Binned and unbinned fitting functions, neural methods and statistical tools.
- ABCD_2NLL(B, C, D, mu, mu_B, mu_D, EPS=1e-32)[source]¶
ABCD estimators negative log-likelihood function
- Parameters:
B – Measured event counts
C – Measured event counts
D – Measured event counts
mu – Free parameters of the likelihood function
mu_B – Free parameters of the likelihood function
mu_D – Free parameters of the likelihood function
parameters) ((N.B. here number of measurements == number of free)
- Model relation:
- Ntot = mu*mu_B + mu_B + mu*mu_D + mu_D
= (A) + (B) + (C) + (D)
See e.g.
- Returns:
- ABCD_eq(b, c, d)[source]¶
Basic estimator formula for count in ‘A’ (signal domain)
Independent (X,Y) gives us the definition A = B x C / D
- ABCD_err(b, c, d, method='errorprop', N=100000, alpha=0.32, lrange=5)[source]¶
ABCD uncertainty (confidence interval) methods
- Parameters:
b – input value
c – input value
d – input value
method – ‘errorprop’, ‘poisson’, ‘bootstrap’, ‘likelihood’

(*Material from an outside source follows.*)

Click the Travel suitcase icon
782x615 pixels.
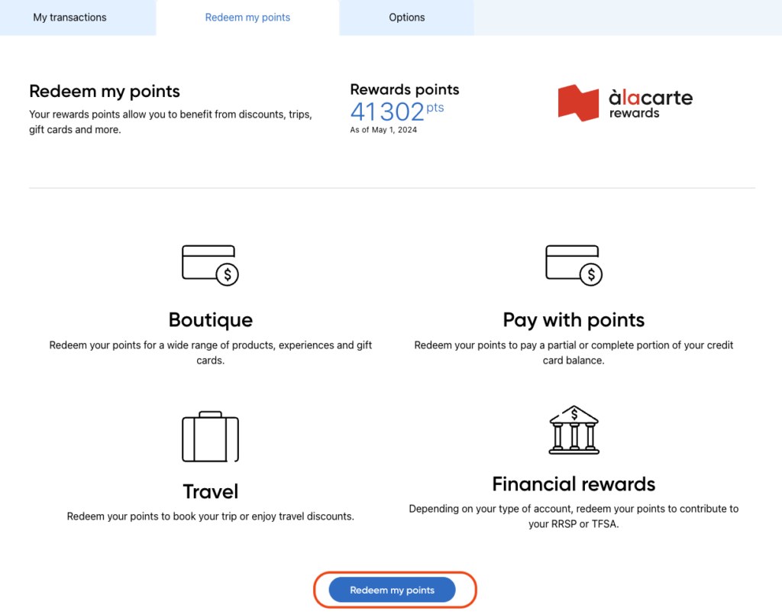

N – number of random samples for sampling based methods
alpha – confidence level (‘errorprop’ fixed at CL68)
lrange – likelihood scan range
- Returns:
confidence interval array (lower,upper)
- H_score(p: float, EPS: float = 1e-15)[source]¶
Shannon Entropy (log_e ~ nats units)
- Parameters:
p – probability vector
- Returns:
- I_score(C: ndarray, normalized: str | None = None, EPS: float = 1e-15)[source]¶
Mutual information score (log_e ~ nats units)
- Parameters:
C – (X,Y) 2D-histogram array with positive definite event counts
normalized – return normalized version (None, ‘additive’, ‘multiplicative’)
- Returns:
mutual information score
- bw2bins(x: ndarray, bw: float, alpha: float)[source]¶
Convert a histogram binwidth to number of bins
- Parameters:
x – data array
bw – binwidth
alpha – outlier percentile
- Returns:
number of bins, if something fails return 1
- corrcoeff_weighted_torch(x: Tensor, y: Tensor, weights: Tensor | None = None)[source]¶
Per event weighted linear Pearson 2x2 correlation matrix cf. torch.corrcoef()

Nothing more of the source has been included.